当時は若くしてこういう病気になった人のことは知らなかったし、ものすごく不安でいっぱいでした。だからこそ今こうして自分の体験を話して、こんなに元気になるんだということを知ってほしいなと思っています。ひとりの力ではどうにもならない。どんなに医学が進んでも、いい医者がいたとしても、周りに友達がいて、ドナーさんがいてくれたから今の自分がある。『明日への扉』という骨髄バンク支援ミュージカルを行っているスクールオブミュージック専門学校の生徒さんを対象に講演したとき、自分の移植中のVTRを流しました。「皆さんの演技を観た人が、あるいは皆さん自身がもしかしたら命を救える存在のひとりかもしれません」と直球で話しました。それを聞いて、「翌日稽古場の生徒たちの態度が変わった」と先生から聞いたときはうれしかったです。
自分が生かされているという気持ちがします。自分にとって骨髄移植とは、死にかけて天に浮かんでいく自分の手を、顔も名前も知らないドナーさんが手をとって両親や友人のいる世界に引き戻してくれたような出来事でした。ドナーさんからもう一度生きるチャンスを与えてもらったのだから、毎日が貴重なプレゼントだと思わなきゃいけないなと。病気が自分から奪っていったものに葛藤したり、未だそんな気持ちを覚える時も正直あるけれど、それでも前を向いていくことで、いつか同じような気持ちを抱く誰かに寄り添うことができるかもしれない。人生で起きることには何か意味がある。そしてそれをプラスにするかマイナスにするかは自分次第ではないかと。語りべ活動も含めて、これからも少しでもプラスになったかなと思えるようなことを、ゆっくりと1歩ずつ、引き続きやっていけたらと思っています。
演劇を通じて知り合った映画監督・脚本家の両沢和幸(もろさわかずゆき)さんが、僕のドナーさんに対する気持ちを『僕のヒーロー』という歌にしてくれたんです。それをきっかけに2019年4月からユニットを作って、音楽のライブ活動を始めました。この歌を聴いていただく場を少しずつ広げています。もう一つは、映画作りの夢を実現したいと思っています。自分の骨髄移植の体験をベースに、僕にしかできないひとりの人間の物語として、映画にしてみたいと思います。そう思ってもう5年くらい経っていますが、監督から「言えばそれを誰かが拾ってくれる」と言われて、「映画を作りたい」と口にするようになったら、不思議と人の縁がつながってきました。巡り合わせかもしれませんが、お互いの信頼関係を確かめながら、病気の人を励まして、ドナー登録を考える人を後押しするような作品を作りたいです。

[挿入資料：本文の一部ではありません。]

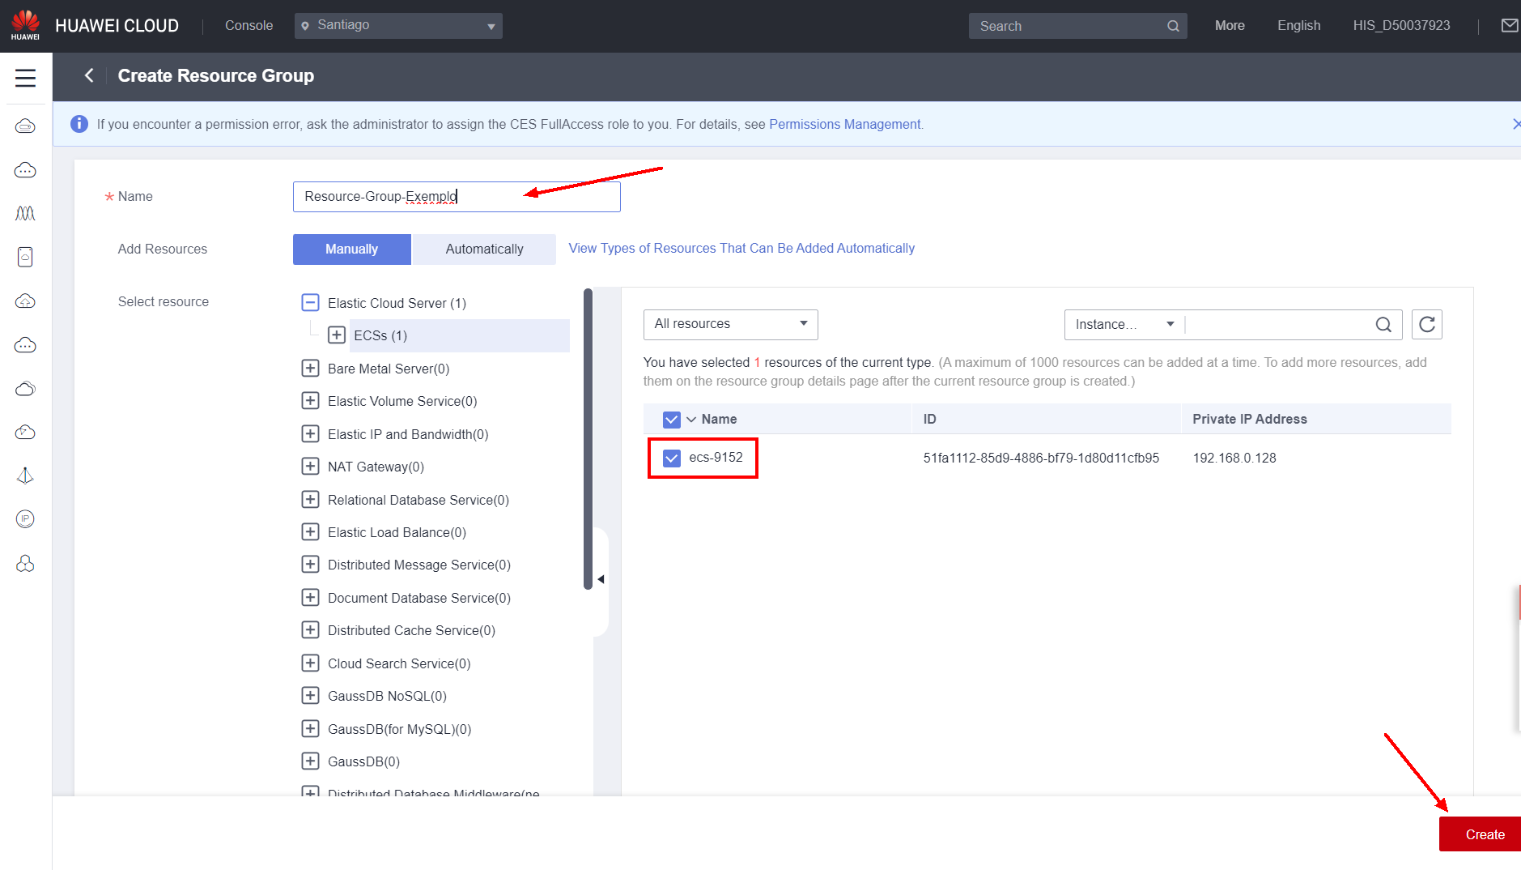Click the back arrow beside Create Resource Group
Image resolution: width=1521 pixels, height=870 pixels.
89,75
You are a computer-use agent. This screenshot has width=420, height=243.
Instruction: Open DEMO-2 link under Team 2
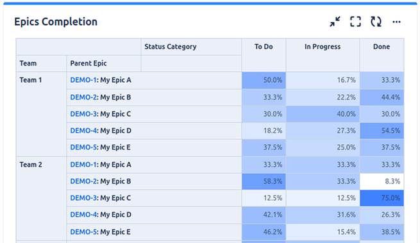click(x=83, y=181)
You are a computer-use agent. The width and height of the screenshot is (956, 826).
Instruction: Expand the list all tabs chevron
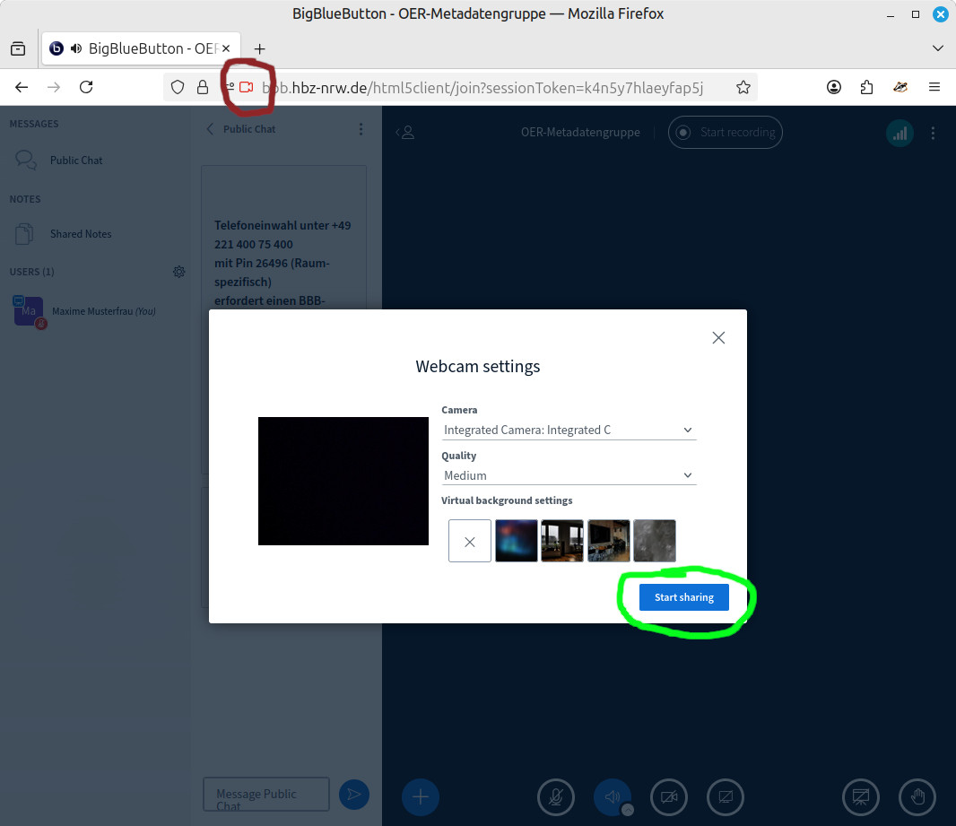938,48
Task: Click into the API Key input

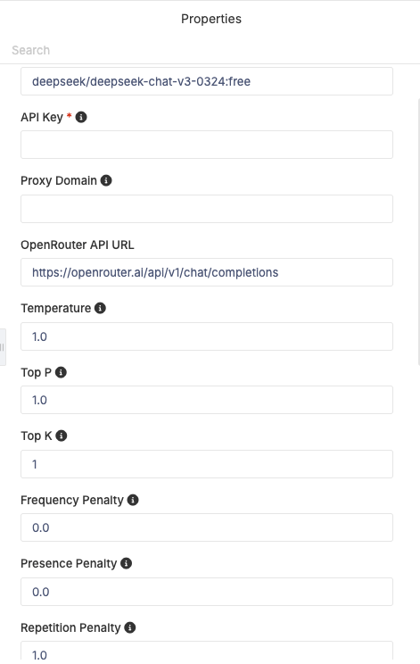Action: tap(207, 145)
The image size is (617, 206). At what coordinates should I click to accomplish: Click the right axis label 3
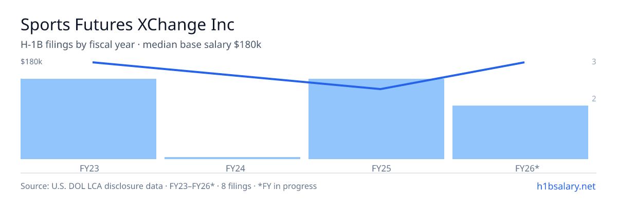594,62
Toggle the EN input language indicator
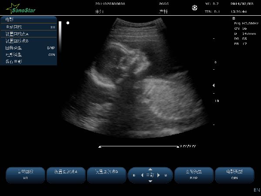The image size is (261, 196). tap(256, 190)
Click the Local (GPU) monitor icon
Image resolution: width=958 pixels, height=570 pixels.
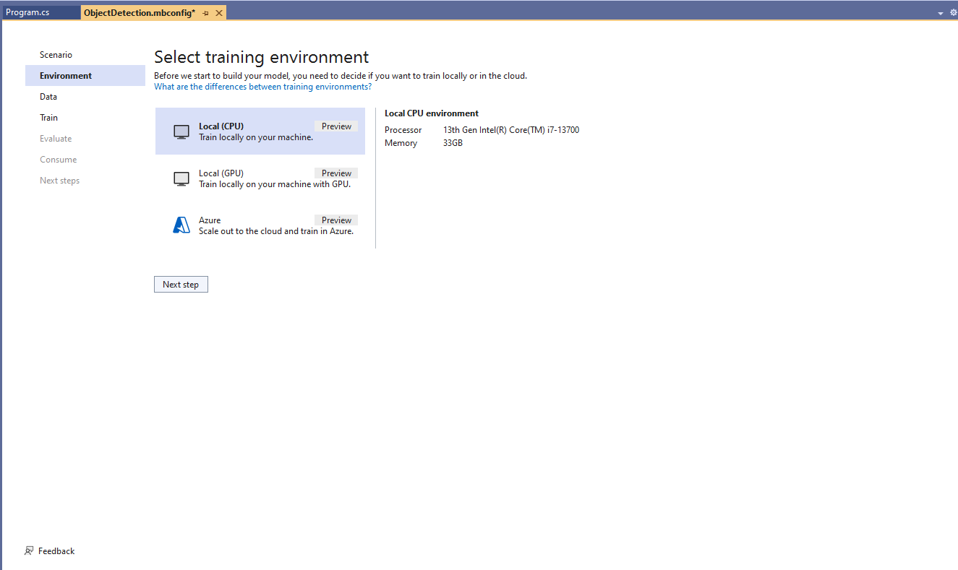click(181, 178)
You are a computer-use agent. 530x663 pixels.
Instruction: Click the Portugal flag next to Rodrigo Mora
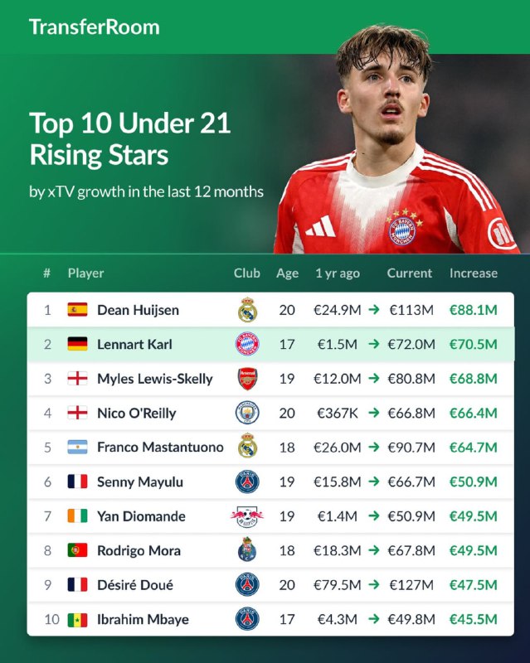click(x=77, y=550)
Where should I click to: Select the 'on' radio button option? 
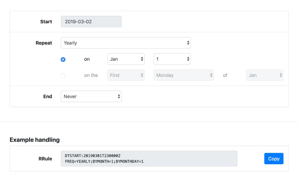[63, 59]
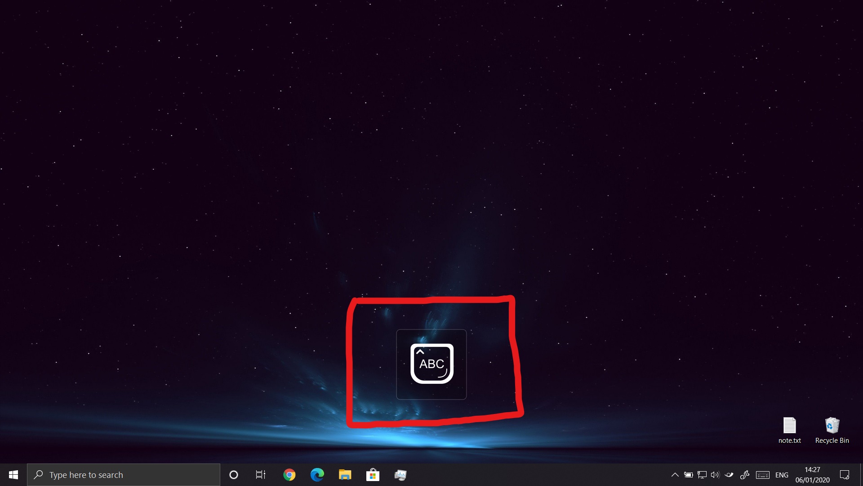
Task: Click the Microsoft Edge browser taskbar icon
Action: click(317, 475)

もともとイラストを描くのが好きで、ラインスタンプを作っていますが、そのコンテンツを増やしたいなと思っています。自分の体験をからめた冊子やキャラクターグッズの制作などにもチャレンジしてみたいです。実は音楽も好きで、ちょっとずつ作曲も始めています。これまで落ち込んだとき、ドナーさんから頂いた手紙を読み返した回数は数えきれないくらいです。「今あなたがありがとうと言ってくれる状態でいてくれてありがとう」というその言葉に、何度も支えられてきました。昨年(2018年)秋に、『ほぼ完治と思って良いよ』と医師から言われました。病気を患って以降、様々な気持ちと向き合いながらの日々でしたが、やっとひとつの節目を迎えられたような気持ちになれて、今後は自分のやりたいことにも、もっと目を向けて、感謝を忘れずに進んでいきたいと思います。